━━ Sección del texto
Por Miriam Valdez
Hace tiempo no se me llenaban los ojos de lágrimas con algún logro de mis hijos. Recuerdo cuando escuché hablar por primera vez a mis sobrinos, no pude evitar soltar una lagrimilla; tampoco cuando me entregaron ese primer dibujo con su nombre escrito. Sin embargo, con mis hijos esos detalles ya no tenían ese impacto, porque vi la evolución de ese proceso y de alguna manera formé parte del mismo.
Estoy segura que muchos ansiamos el regreso a clases presencial, una vez más, llenos de incertidumbre, de anhelos, de miedo, de esperanza…en fin, la lista de sentimientos encontrados puede ser grande y variada.
Intentamos estar relajados, pero en el fondo no lo estamos del todo. Existe esa ansiedad por un sinfín de cosas que tratamos de manejar. No podemos evitar el temor de que nuestros hijos vayan a estar preparados académicamente lo suficiente, y aunque es un tema que se nos han venido machacando desde que inició la pandemia, de que no es lo más importante, ni trascendente, esa cosquillita está ahí latente.
━━━━
> Tareas por realizar:
(a) ¿Qué sentimientos se mencionan en el texto sobre el regreso a clases como parte de la espera del regreso presencial?
(b) Copia del texto sobre el regreso a clases el fragmento que empieza con las palabras "Por Miriam Valdez" y termina con "grande y variada.".
━━ Fragmentos de datos
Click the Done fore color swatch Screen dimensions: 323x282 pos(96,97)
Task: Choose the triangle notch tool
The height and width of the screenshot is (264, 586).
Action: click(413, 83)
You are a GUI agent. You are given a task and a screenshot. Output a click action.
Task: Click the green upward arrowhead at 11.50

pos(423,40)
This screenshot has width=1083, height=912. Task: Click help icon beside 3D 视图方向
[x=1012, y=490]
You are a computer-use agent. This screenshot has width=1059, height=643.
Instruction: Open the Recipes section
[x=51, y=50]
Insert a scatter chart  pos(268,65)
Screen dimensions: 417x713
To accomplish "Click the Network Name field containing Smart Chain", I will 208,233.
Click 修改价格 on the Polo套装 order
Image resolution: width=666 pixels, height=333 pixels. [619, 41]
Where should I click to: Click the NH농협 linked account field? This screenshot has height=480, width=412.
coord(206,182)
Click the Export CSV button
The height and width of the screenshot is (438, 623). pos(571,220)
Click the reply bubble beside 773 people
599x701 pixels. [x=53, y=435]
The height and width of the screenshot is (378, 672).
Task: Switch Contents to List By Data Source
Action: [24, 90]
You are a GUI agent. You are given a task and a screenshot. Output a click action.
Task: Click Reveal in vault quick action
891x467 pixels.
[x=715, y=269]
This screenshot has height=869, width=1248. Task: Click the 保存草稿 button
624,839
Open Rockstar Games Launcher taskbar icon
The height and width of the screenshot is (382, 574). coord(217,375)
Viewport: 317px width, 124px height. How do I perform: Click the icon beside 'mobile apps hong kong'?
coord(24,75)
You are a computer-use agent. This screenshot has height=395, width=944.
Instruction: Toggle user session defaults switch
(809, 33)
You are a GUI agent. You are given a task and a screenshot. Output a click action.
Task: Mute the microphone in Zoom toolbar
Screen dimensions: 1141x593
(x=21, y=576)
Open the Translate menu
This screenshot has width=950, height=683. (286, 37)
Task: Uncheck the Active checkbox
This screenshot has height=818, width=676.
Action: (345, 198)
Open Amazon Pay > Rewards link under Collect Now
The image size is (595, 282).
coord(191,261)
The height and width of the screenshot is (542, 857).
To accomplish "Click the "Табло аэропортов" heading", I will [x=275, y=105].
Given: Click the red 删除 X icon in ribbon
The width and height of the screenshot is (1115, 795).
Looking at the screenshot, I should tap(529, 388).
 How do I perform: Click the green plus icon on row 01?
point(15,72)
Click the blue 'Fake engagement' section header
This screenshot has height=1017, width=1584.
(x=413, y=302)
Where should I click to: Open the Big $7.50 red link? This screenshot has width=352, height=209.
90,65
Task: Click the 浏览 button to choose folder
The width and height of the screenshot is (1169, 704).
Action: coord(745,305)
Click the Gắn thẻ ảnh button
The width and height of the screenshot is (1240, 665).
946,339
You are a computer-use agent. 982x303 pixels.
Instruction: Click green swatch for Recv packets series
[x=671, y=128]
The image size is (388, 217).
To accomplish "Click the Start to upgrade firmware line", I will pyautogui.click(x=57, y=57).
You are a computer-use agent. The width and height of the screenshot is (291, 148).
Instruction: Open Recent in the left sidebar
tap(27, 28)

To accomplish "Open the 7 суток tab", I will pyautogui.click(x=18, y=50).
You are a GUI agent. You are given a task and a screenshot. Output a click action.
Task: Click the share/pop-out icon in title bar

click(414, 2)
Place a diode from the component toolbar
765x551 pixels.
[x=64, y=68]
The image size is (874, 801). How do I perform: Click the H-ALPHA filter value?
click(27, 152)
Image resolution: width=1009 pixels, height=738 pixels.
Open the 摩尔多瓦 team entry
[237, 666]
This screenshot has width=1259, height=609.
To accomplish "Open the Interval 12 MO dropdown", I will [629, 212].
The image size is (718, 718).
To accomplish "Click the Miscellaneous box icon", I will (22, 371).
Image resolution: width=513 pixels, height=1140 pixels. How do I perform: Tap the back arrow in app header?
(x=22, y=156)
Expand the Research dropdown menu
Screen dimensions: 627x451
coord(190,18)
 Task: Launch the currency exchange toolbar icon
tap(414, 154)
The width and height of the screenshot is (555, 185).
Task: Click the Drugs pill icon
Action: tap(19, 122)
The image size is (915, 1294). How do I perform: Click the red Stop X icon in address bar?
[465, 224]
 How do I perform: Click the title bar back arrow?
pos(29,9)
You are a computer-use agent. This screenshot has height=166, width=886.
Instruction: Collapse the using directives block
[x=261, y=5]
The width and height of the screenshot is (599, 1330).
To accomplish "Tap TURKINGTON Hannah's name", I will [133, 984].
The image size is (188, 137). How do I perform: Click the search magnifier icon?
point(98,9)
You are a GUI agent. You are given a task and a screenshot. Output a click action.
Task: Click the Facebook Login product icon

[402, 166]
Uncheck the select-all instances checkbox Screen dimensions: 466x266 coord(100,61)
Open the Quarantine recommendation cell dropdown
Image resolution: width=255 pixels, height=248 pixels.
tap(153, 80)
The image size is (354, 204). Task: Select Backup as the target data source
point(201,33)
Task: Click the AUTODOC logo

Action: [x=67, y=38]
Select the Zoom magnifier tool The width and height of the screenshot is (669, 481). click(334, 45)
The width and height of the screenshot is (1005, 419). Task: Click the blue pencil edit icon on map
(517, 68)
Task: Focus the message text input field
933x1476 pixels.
━━━━
> Respuestas por tarea:
(a) Incertidumbre, anhelos, miedo y esperanza.

(b)
Por Miriam Valdez
Hace tiempo no se me llenaban los ojos de lágrimas con algún logro de mis hijos. Recuerdo cuando escuché hablar por primera vez a mis sobrinos, no pude evitar soltar una lagrimilla; tampoco cuando me entregaron ese primer dibujo con su nombre escrito. Sin embargo, con mis hijos esos detalles ya no tenían ese impacto, porque vi la evolución de ese proceso y de alguna manera formé parte del mismo.
Estoy segura que muchos ansiamos el regreso a clases presencial, una vez más, llenos de incertidumbre, de anhelos, de miedo, de esperanza…en fin, la lista de sentimientos encontrados puede ser grande y variada.